**YOUR ASSIGNMENT**
Repeat the full listing that follows, word for word.

**GIVEN RECORDS**

#####

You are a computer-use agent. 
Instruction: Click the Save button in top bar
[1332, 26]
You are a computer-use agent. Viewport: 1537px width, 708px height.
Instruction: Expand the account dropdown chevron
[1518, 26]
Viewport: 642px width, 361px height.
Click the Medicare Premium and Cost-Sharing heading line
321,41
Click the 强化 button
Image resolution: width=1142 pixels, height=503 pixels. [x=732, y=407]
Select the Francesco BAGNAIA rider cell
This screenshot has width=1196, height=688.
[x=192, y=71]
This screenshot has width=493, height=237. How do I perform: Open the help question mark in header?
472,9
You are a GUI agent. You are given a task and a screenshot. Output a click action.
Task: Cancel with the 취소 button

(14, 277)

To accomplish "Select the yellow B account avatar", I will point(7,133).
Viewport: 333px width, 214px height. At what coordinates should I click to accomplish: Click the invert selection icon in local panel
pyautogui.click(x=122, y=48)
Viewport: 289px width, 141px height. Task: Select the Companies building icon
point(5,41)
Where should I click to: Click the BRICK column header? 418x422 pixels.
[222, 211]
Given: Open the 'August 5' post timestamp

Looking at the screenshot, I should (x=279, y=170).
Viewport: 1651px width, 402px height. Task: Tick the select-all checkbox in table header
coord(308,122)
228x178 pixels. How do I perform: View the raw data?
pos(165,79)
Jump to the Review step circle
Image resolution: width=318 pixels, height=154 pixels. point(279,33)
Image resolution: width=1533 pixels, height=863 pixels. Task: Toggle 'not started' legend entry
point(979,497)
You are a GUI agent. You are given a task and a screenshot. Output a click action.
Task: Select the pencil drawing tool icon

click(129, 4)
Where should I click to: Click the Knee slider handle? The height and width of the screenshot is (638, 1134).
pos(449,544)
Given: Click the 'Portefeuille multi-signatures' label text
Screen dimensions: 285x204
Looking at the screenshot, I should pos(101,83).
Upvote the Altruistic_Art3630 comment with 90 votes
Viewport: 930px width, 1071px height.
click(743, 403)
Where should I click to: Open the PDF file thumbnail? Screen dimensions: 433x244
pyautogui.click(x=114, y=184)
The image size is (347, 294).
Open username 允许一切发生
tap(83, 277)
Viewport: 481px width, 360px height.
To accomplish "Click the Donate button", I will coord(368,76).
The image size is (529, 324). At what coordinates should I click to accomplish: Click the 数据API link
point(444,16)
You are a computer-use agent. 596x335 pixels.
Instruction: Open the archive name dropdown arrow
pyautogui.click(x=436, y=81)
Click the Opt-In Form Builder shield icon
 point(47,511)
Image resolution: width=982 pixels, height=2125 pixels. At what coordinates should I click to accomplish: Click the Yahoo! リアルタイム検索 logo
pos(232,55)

#####

**TASK RESULT**
You are a computer-use agent. 
Instruction: Click the Save button in top bar
[1332, 26]
You are a computer-use agent. Viewport: 1537px width, 708px height.
Instruction: Expand the account dropdown chevron
[1518, 26]
Viewport: 642px width, 361px height.
Click the Medicare Premium and Cost-Sharing heading line
321,41
Click the 强化 button
Image resolution: width=1142 pixels, height=503 pixels. [x=732, y=407]
Select the Francesco BAGNAIA rider cell
This screenshot has width=1196, height=688.
[x=192, y=71]
This screenshot has width=493, height=237. How do I perform: Open the help question mark in header?
472,9
You are a GUI agent. You are given a task and a screenshot. Output a click action.
Task: Cancel with the 취소 button

(14, 277)

To accomplish "Select the yellow B account avatar", I will point(7,133).
Viewport: 333px width, 214px height. At what coordinates should I click to accomplish: Click the invert selection icon in local panel
pyautogui.click(x=122, y=48)
Viewport: 289px width, 141px height. Task: Select the Companies building icon
point(5,41)
Where should I click to: Click the BRICK column header? 418x422 pixels.
[222, 211]
Given: Open the 'August 5' post timestamp

Looking at the screenshot, I should (x=279, y=170).
Viewport: 1651px width, 402px height. Task: Tick the select-all checkbox in table header
coord(308,122)
228x178 pixels. How do I perform: View the raw data?
pos(165,79)
Jump to the Review step circle
Image resolution: width=318 pixels, height=154 pixels. point(279,33)
Image resolution: width=1533 pixels, height=863 pixels. Task: Toggle 'not started' legend entry
point(979,497)
You are a GUI agent. You are given a task and a screenshot. Output a click action.
Task: Select the pencil drawing tool icon

click(129, 4)
Where should I click to: Click the Knee slider handle? The height and width of the screenshot is (638, 1134).
pos(449,544)
Given: Click the 'Portefeuille multi-signatures' label text
Screen dimensions: 285x204
Looking at the screenshot, I should pos(101,83).
Upvote the Altruistic_Art3630 comment with 90 votes
Viewport: 930px width, 1071px height.
click(743, 403)
Where should I click to: Open the PDF file thumbnail? Screen dimensions: 433x244
pyautogui.click(x=114, y=184)
The image size is (347, 294).
Open username 允许一切发生
tap(83, 277)
Viewport: 481px width, 360px height.
To accomplish "Click the Donate button", I will coord(368,76).
The image size is (529, 324). At what coordinates should I click to accomplish: Click the 数据API link
point(444,16)
You are a computer-use agent. 596x335 pixels.
Instruction: Open the archive name dropdown arrow
pyautogui.click(x=436, y=81)
Click the Opt-In Form Builder shield icon
 point(47,511)
Image resolution: width=982 pixels, height=2125 pixels. At what coordinates should I click to accomplish: Click the Yahoo! リアルタイム検索 logo
pos(232,55)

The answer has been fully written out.